In her four year career at Central High School, Domond scored 2,300 points and led the Hilltoppers to the 1994 Class LL championship. She played collegiately at Iowa, leading the Hawkeyes to three NCAA tournaments, and played a season with the Sacramento Monarchs in the WNBA. Today, she's the head coach of the Grambling University women's basketball team.
"I'll occasionally go to a Central game and I'll look up and see her number (32) that's retired," said the Reverend John Giannattasio of the First Assembly of God Church in Bridgeport, who represnted Domond on Thursday. "I remember when she was growing up on the streets in Bridgeport, what she wanted to do most was beat the boys (in basketball) and she did, and became a superstar. She had God-given talent."
Breslow, who pitched at Trumbull High School and Yale, is now in his fourth season with the Boston Red Sox, winning a World Series ring in 2013. Since 2005, he has pitched for San Diego, Cleveland, Minnesota, Oakland and Arizona.
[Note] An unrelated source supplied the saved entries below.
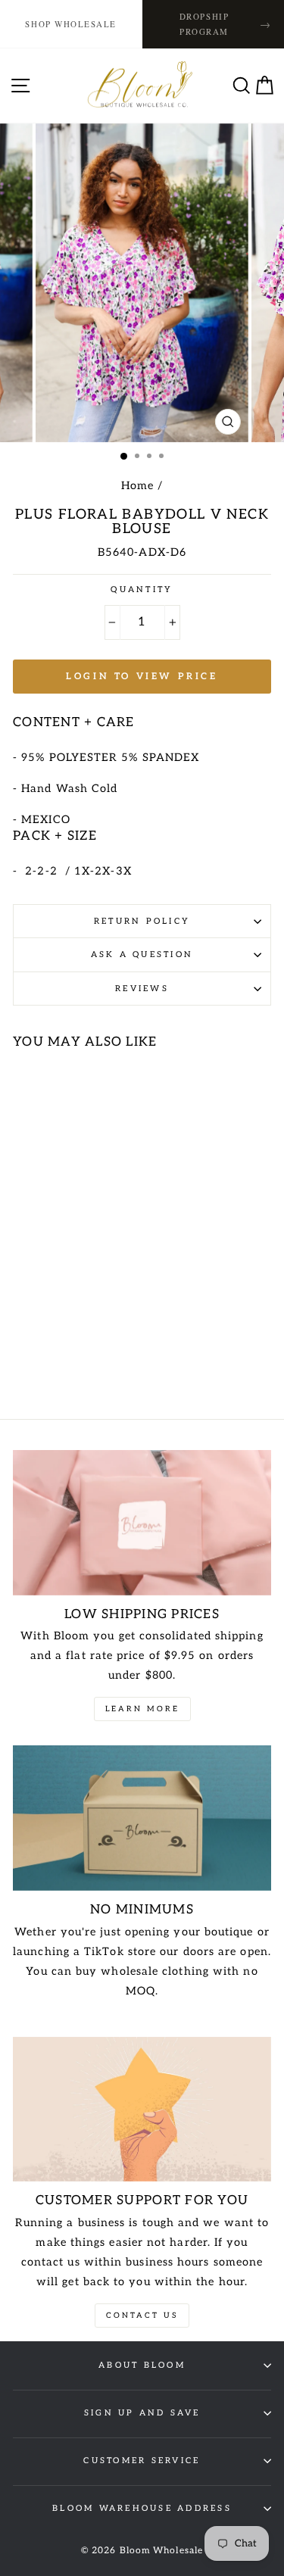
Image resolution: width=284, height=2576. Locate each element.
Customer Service (141, 2460)
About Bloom (142, 2365)
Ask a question (142, 954)
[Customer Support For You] (142, 2109)
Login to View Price (141, 676)
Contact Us (142, 2315)
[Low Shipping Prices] (142, 1522)
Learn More (142, 1709)
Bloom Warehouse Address (142, 2508)
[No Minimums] (142, 1818)
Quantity (142, 589)
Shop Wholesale (71, 24)
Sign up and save (142, 2413)
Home (137, 485)
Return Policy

For more than 40 years, Laureno was a baseball and softball umpire and football and basketball official. He helped to create Stamford's Babe Ruth and the Senior Babe Ruth programs.
Connolly was a five-sport star -- football, basketball, baseball, track and hockey -- at Norwalk High in the late 1930s and also starred at Boston College, playing in the 1941 Sugar Bowl against Tennessee and the 1943 Orange Bowl against Alabama.